This is the mail archive of the
gcc-patches@gcc.gnu.org
mailing list for the GCC project.
Re: [PING][Patch] Add support for IEEE-conformant versions of scalar fmin* and fmax*
- From: Richard Biener <richard dot guenther at gmail dot com>
- To: David Sherwood <david dot sherwood at arm dot com>
- Cc: GCC Patches <gcc-patches at gcc dot gnu dot org>, Richard Sandiford <Richard dot Sandiford at arm dot com>
- Date: Wed, 25 Nov 2015 13:38:33 +0100
- Subject: Re: [PING][Patch] Add support for IEEE-conformant versions of scalar fmin* and fmax*
- Authentication-results: sourceware.org; auth=none
- References: <000001d0d5b0$5da4dbb0$18ee9310$ at arm dot com> <CAFiYyc1bgWwdV4PRLBuUv3yC0X-k5gJVuyyV9V7Vrz3Lte+wZw at mail dot gmail dot com> <000001d0d8cf$2fb42770$8f1c7650$ at arm dot com> <CAFiYyc2XT+iqyRNgp+N2gWsaP-=1xVUWsuUEj+bOq_UmE_1eLw at mail dot gmail dot com> <000001d0d9a6$1efdc350$5cf949f0$ at arm dot com> <CAFiYyc3CLF8beK5GaB86Ad7623gWc9yhc8nTom-ByoaHTEMyOg at mail dot gmail dot com> <87fv3gbs36 dot fsf at e105548-lin dot cambridge dot arm dot com> <CAFiYyc1q7deng7mjnt788RwqkHuvdDCKW=uWpd=goEvTeZiK5Q at mail dot gmail dot com> <8737zfbo2j dot fsf at e105548-lin dot cambridge dot arm dot com> <CAFiYyc1any7rSNCYqEpMDqsCesPte1N=ancreby-XSFBJmJ1Tg at mail dot gmail dot com> <87y4h7a35q dot fsf at e105548-lin dot cambridge dot arm dot com> <CAFiYyc2W82jzYE3saLQkNhhDEH1+BFk0yShrh3OVBdjHkkyr3A at mail dot gmail dot com> <000001d125d0$4f09e990$ed1dbcb0$ at arm dot com>
On Mon, Nov 23, 2015 at 10:21 AM, David Sherwood <david.sherwood@arm.com> wrote:
> Hi,
>
> This is part 1 of a reworked version of a patch I originally submitted in
> August, rebased after Richard Sandiford's recent work on the internal
> functions. This first patch adds the internal function definitions and optabs
> that provide support for IEEE fmax()/fmin() functions.
>
> Later patches will add the appropriate aarch64/aarch32 vector instructions.
Ok.
Thanks,
Richard.
> Tested:
>
> x86_64-linux: no regressions
> aarch64-none-elf: no regressions
> arm-none-eabi: no regressions
>
> Regards,
> David Sherwood.
>
> ChangeLog:
>
> 2015-11-19 David Sherwood <david.sherwood@arm.com>
>
> gcc/
> * optabs.def: Add new optabs fmax_optab/fmin_optab.
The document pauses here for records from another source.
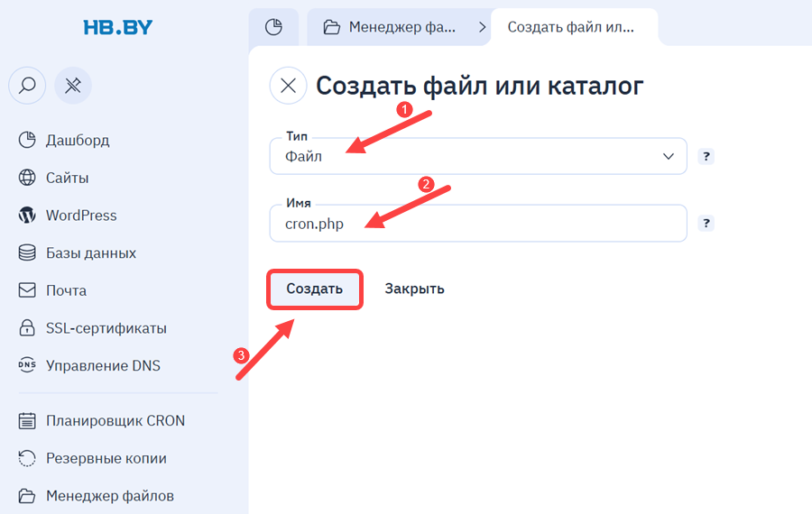Select the Создать файл или каталог tab
Image resolution: width=812 pixels, height=514 pixels.
(x=573, y=27)
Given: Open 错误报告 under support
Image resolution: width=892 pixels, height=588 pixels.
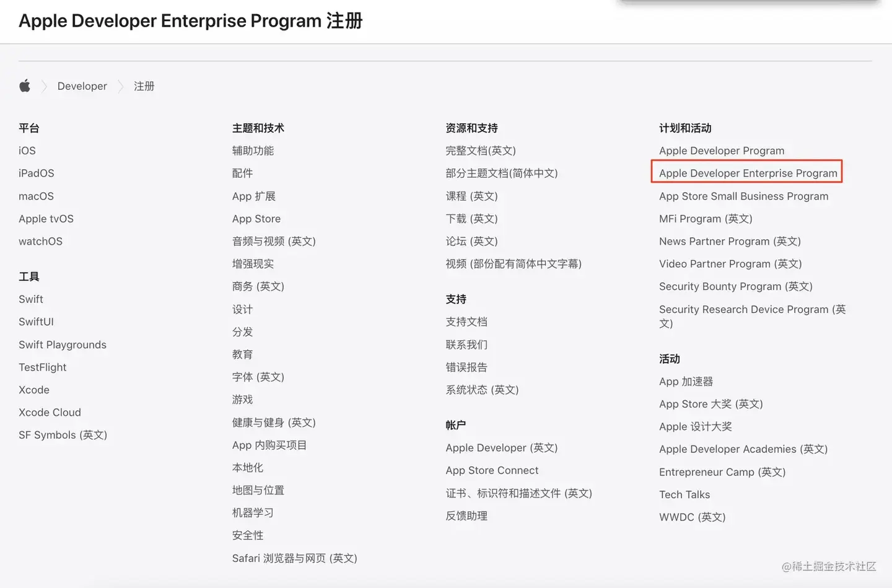Looking at the screenshot, I should point(466,367).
> * internal-fn.def: Add new fmax/fmin internal functions.
> * config/aarch64/aarch64.md: New pattern.
> * config/aarch64/aarch64-simd.md: Likewise.
> * config/aarch64/iterators.md: New unspecs, iterators.
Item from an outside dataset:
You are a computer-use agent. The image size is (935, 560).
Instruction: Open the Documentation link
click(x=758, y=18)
> * config/arm/iterators.md: New iterators.
> * config/arm/unspecs.md: New unspecs.
> * config/arm/neon.md: New pattern.
> * config/arm/vfp.md: Likewise.
> * doc/md.texi: Add fmin and fmax patterns.
> gcc/testsuite
> * gcc.target/aarch64/fmaxmin.c: New test.
> * gcc.target/arm/fmaxmin.c: New test.
>
>
>> -----Original Message-----
>> From: Richard Biener [mailto:richard.guenther@gmail.com]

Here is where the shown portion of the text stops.